_Problem requirements_: Once the line holding "At what coordinates" appears, repeat it and each line after it to the end of the data, exactly and with nothing else; pictures stay out.

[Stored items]
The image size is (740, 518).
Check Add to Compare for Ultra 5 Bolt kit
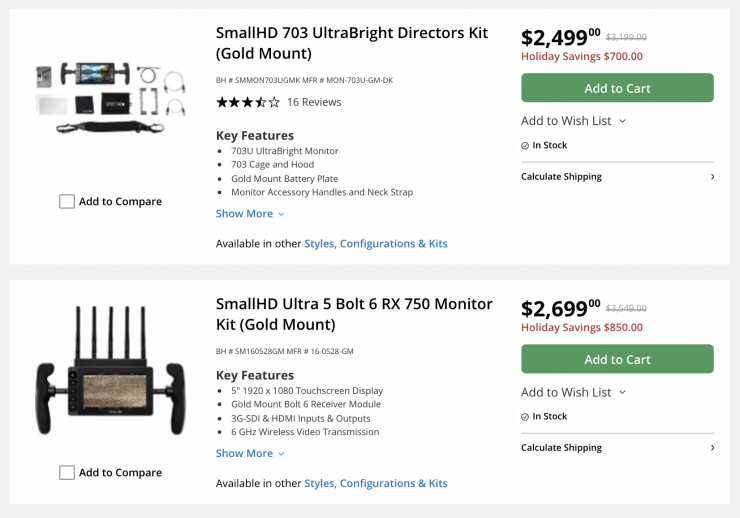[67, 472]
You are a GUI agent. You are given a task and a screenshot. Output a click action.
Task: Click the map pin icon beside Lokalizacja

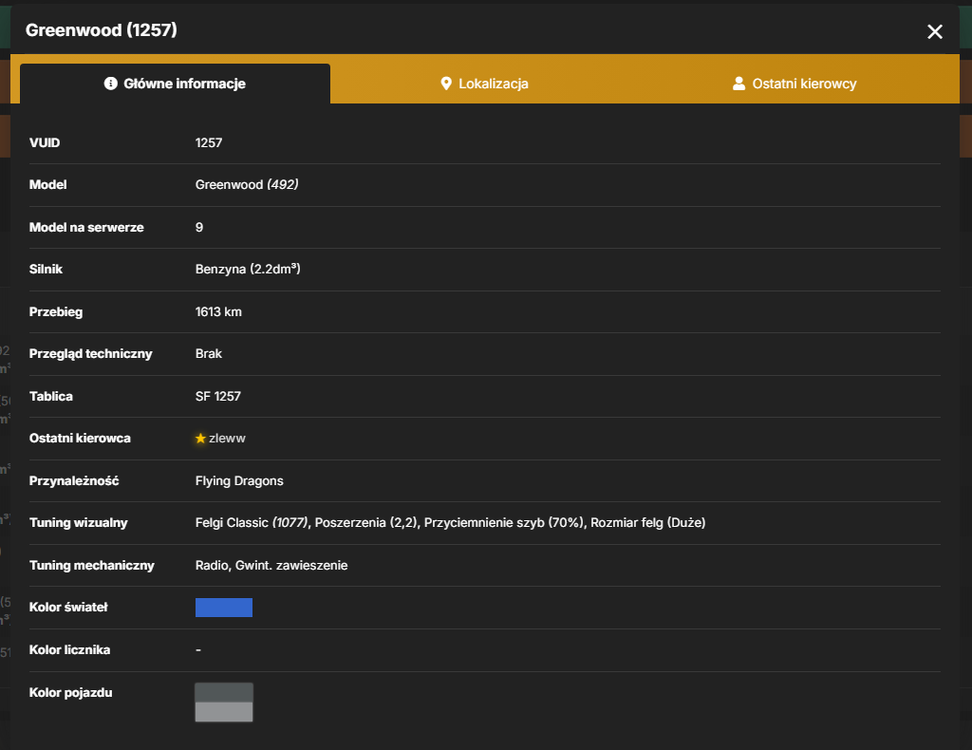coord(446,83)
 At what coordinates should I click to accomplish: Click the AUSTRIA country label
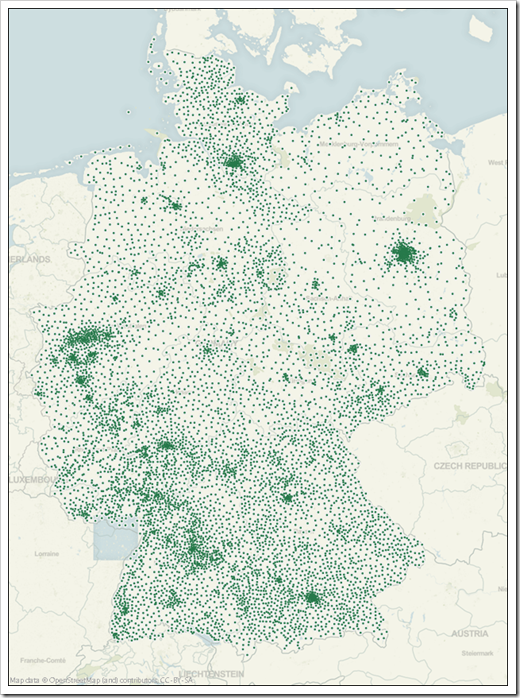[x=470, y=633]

_Solved exercise_:
 At what coordinates should I click to accomplish: Click the AUSTRIA country label
[x=470, y=633]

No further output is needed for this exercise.